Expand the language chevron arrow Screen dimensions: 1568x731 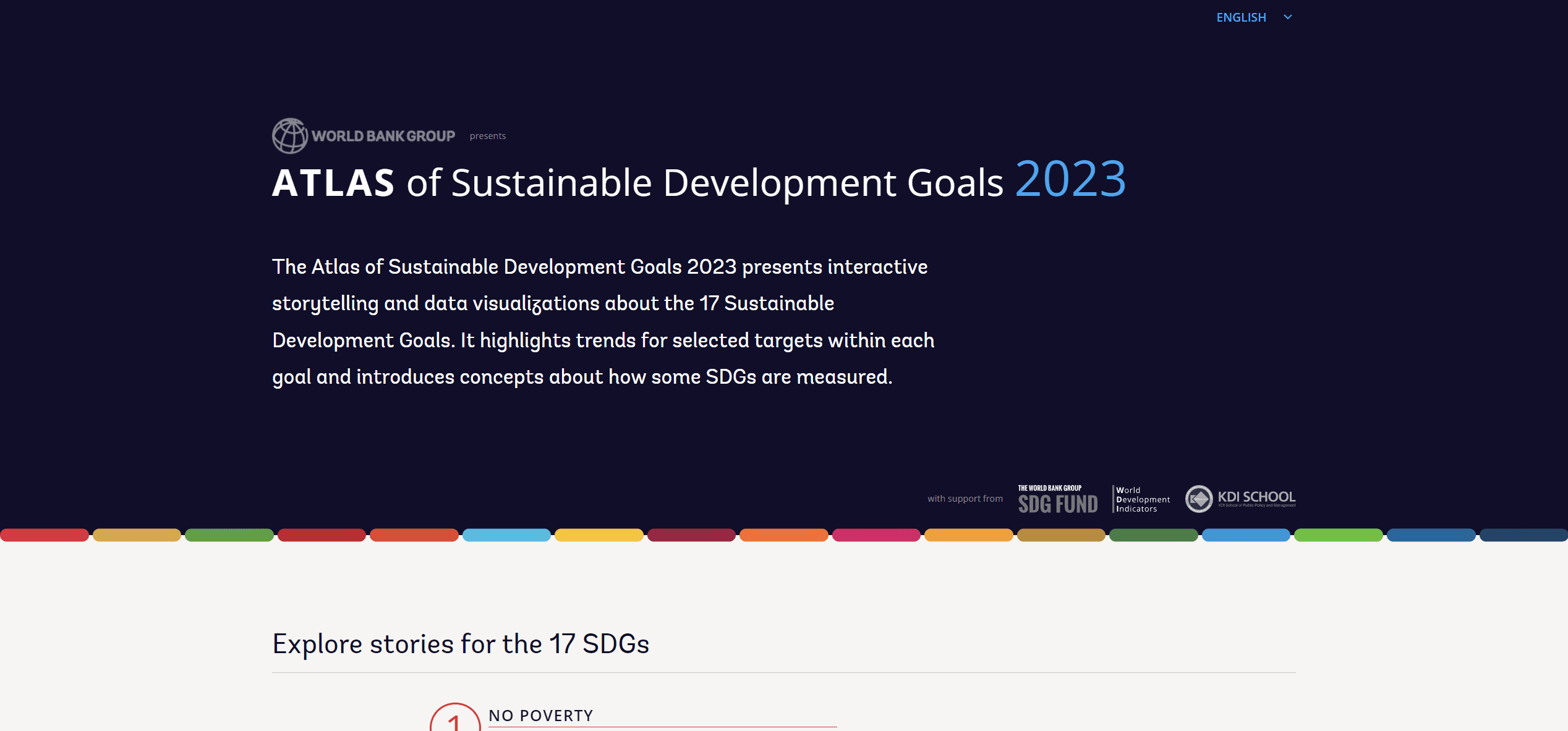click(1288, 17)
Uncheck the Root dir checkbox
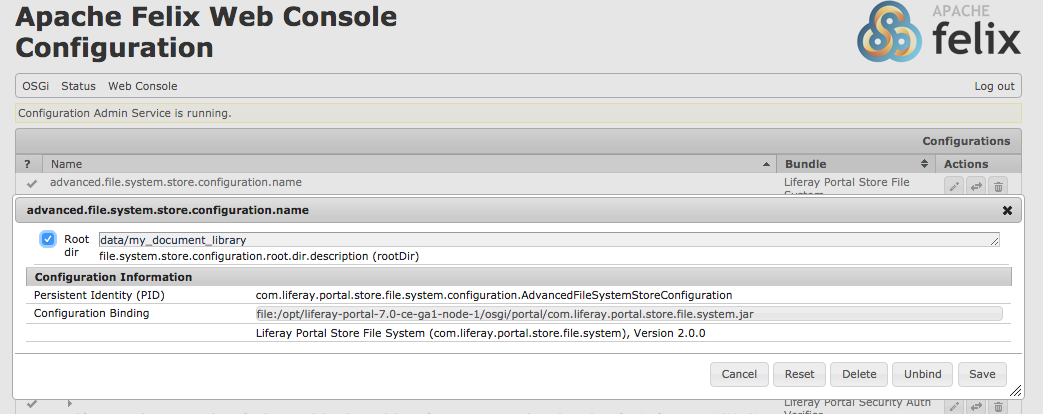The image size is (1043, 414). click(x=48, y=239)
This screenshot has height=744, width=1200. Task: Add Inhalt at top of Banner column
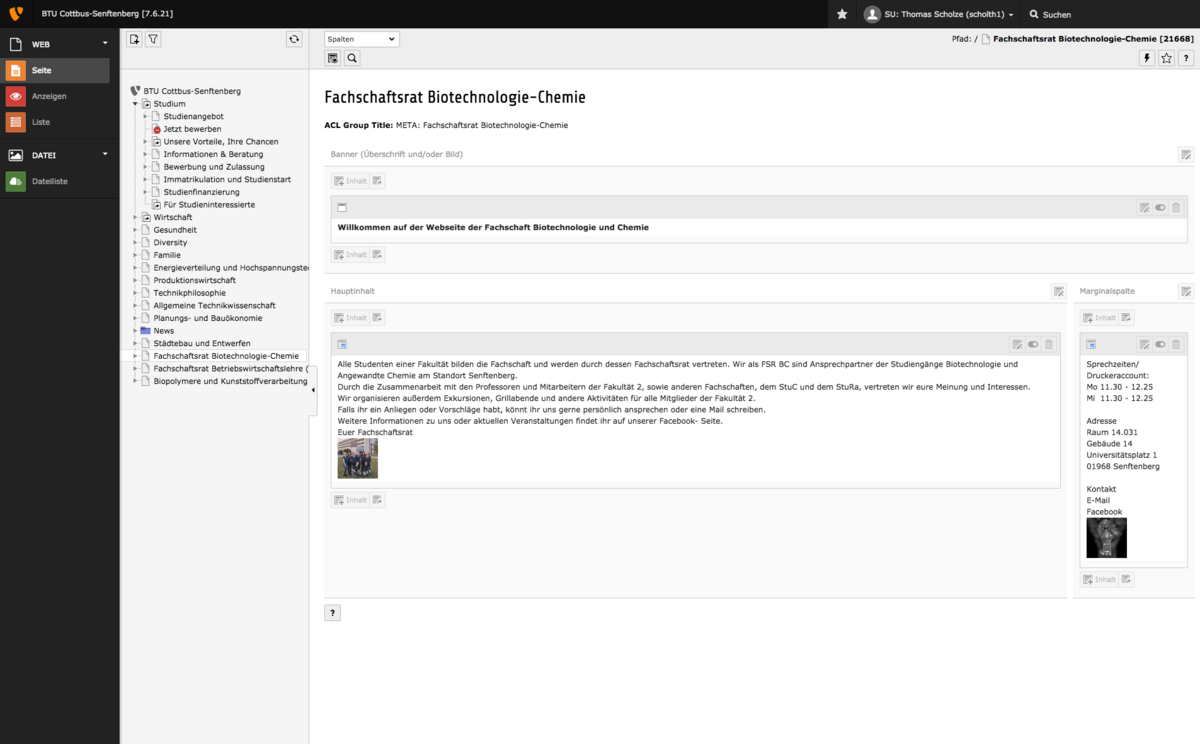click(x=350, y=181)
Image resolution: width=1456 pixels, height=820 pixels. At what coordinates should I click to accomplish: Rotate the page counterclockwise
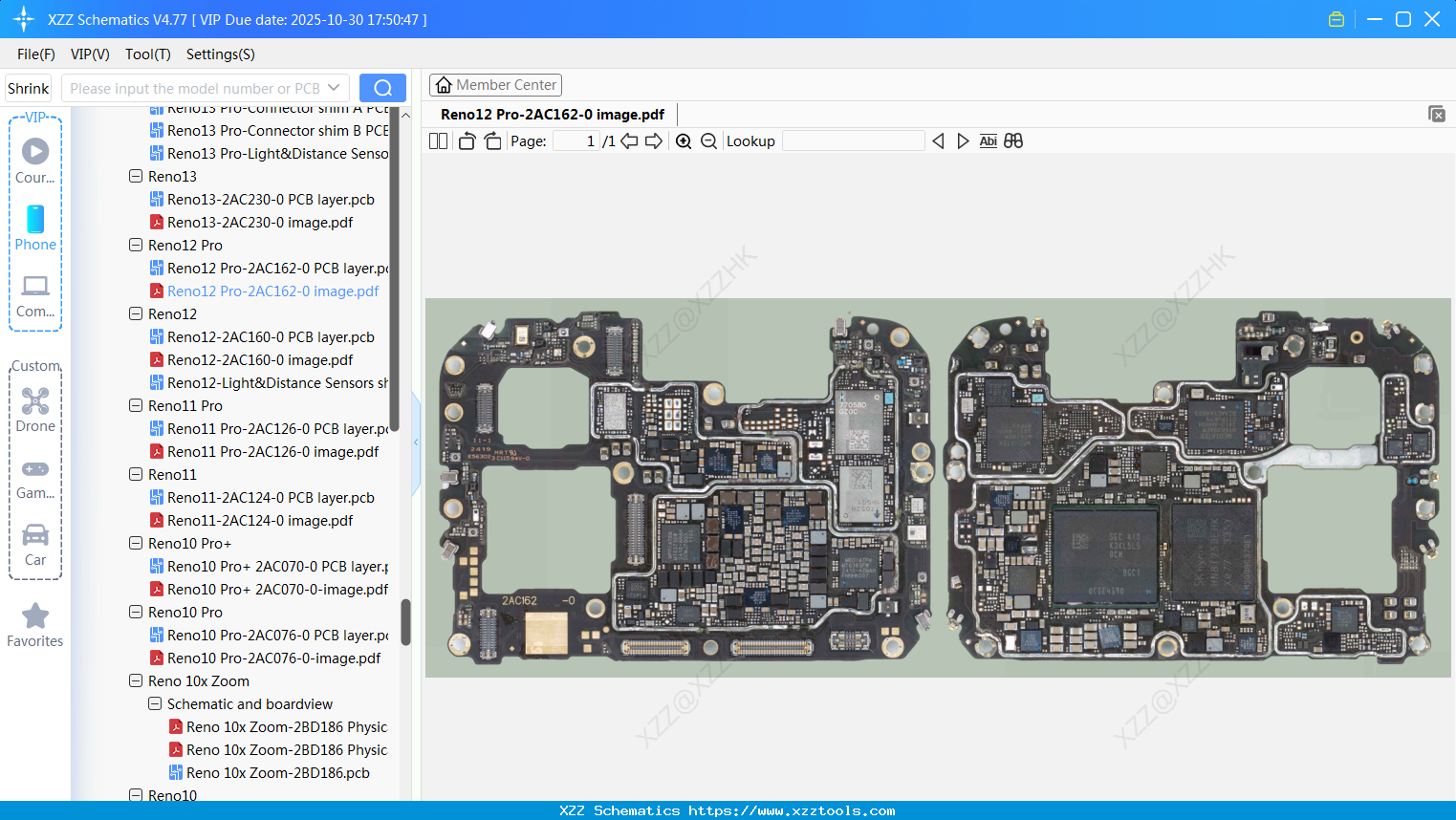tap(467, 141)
---
Convert the stretch of material from the line that contains "Uncheck the Root dir checkbox" through the line that contains "click(x=350, y=181)" into a two-column CSV with the headers instruction and action, giving each instruction one row with its text and its action each in a single quoted field and line breaks turned into spaces. Leave the pictures out.

- Solution:
instruction,action
"Uncheck the Root dir checkbox","The image size is (1043, 414). click(x=48, y=239)"
"This screenshot has height=744, width=1200. Task: Add Inhalt at top of Banner column","click(x=350, y=181)"